В конце июня вся Европа была взбудоражена сообщением, что польская зенитная артиллерия сбила германский военный самолёт, пролетевший над военной зоной в районе Гдыни. Сообщение было опубликовано на первых полосах всеми европейскими газетами, кроме московских, и в крикливых заголовках, какими оно сопровождалось, подчёркивался опасный характер происшествия. Берлинские газеты расценили его как «провокацию», которую Германия не собиралась терпеть.

Позиции втянутых в конфликт вокруг Данцига сторон становились всё жестче, выпады в речах и газетных статьях всё резче, всё непримиримее.
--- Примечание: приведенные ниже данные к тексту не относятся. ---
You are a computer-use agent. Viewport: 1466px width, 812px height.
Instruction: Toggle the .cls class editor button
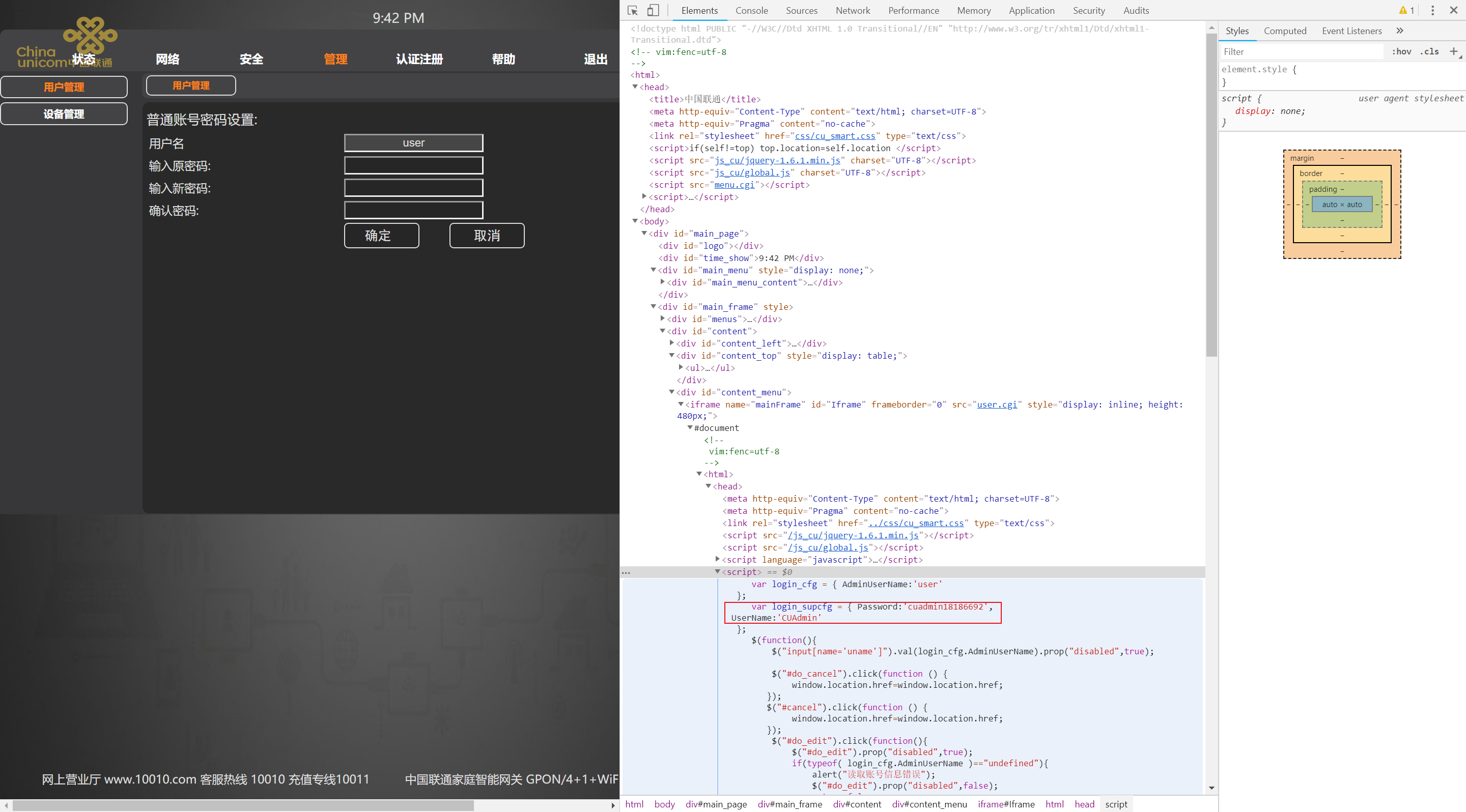click(x=1429, y=51)
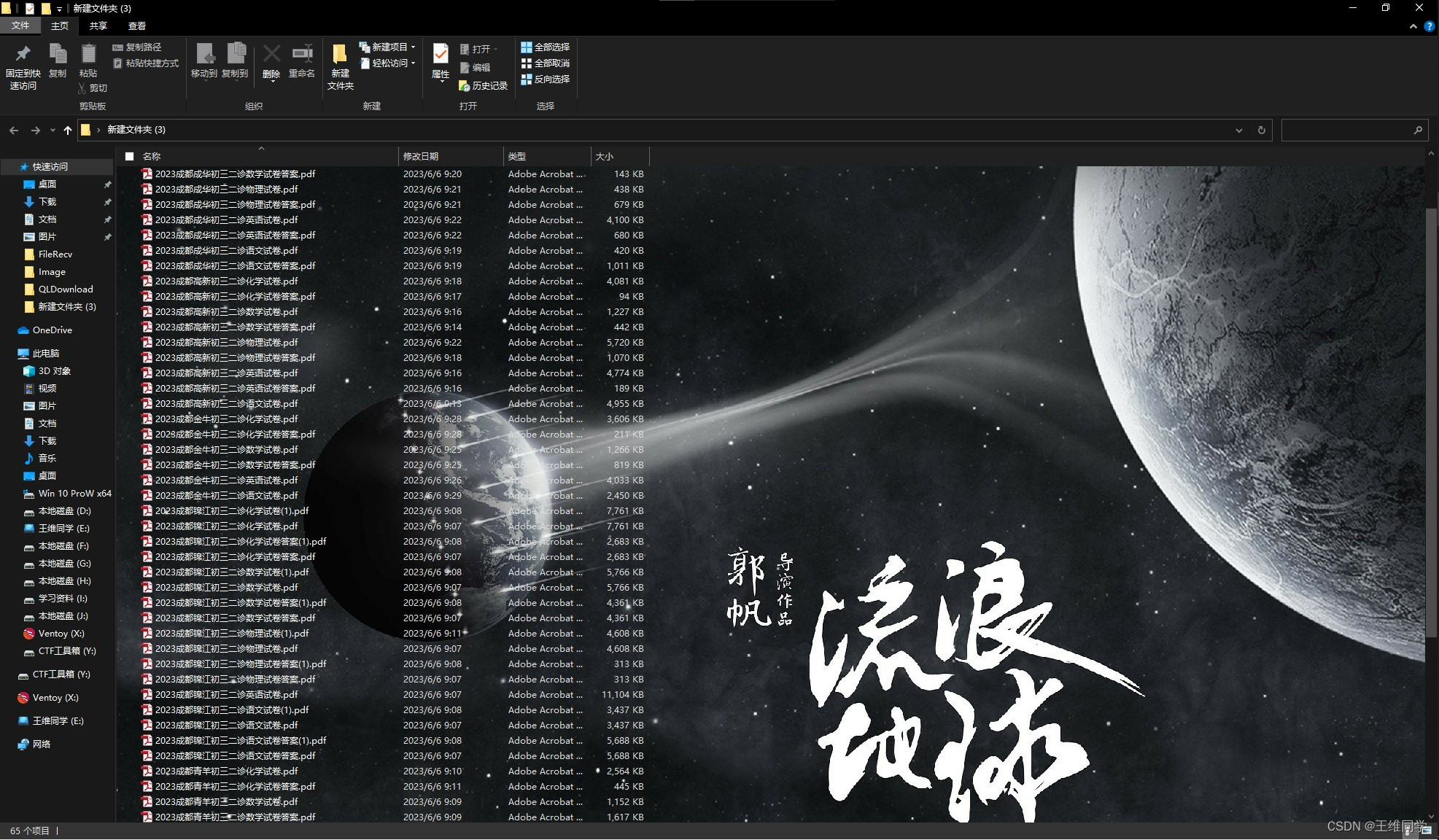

И вдруг 30 июня в газете «Таймс», принадлежавшей Асторам, владельцам Кливдена, где собиралась известная реакционная прогитлеровская и профашистская клика, появилась передовая, намекавшая на то, что так называемый «польский коридор» не стоит не только европейской войны, но и простого ухудшения отношений между Англией и Германией. «Таймс» прямо полемизировала с министром иностранных дел Галифаксом, только что объявившим, что Англия поддержит Польшу. Когда журналисты попытались выяснить, кто же более правильно выражает политику правительства — министр иностранных дел или «Таймс», им было сказано, что официальную позицию правительства отражает речь Галифакса, но что передовая «Таймс» тоже не противоречит этой позиции.

Крики «Новый Мюнхен!» стали громче, когда бивербруковская вечерняя газета «Ивнинг стандард» рассказала, что Лондон посетил близкий сотрудник Риббентропа немецкий барон Гайр. Он встретился со сторонниками сближения Англии с Гитлером. Вернувшись после этого в Берлин, он доложил о своих встречах, а в конце июня снова прибыл в Лондон с письмом Риббентропа. В письме сообщалось, что Гитлер намерен аннексировать Данциг и, чтобы это не привело к европейской войне, надеется на сотрудничество Чемберлена. Учитывая, что у Чемберлена могут быть трудности с парламентом, Гитлер готов пообещать не предпринимать ничего до августа, когда парламент будет распущен на каникулы.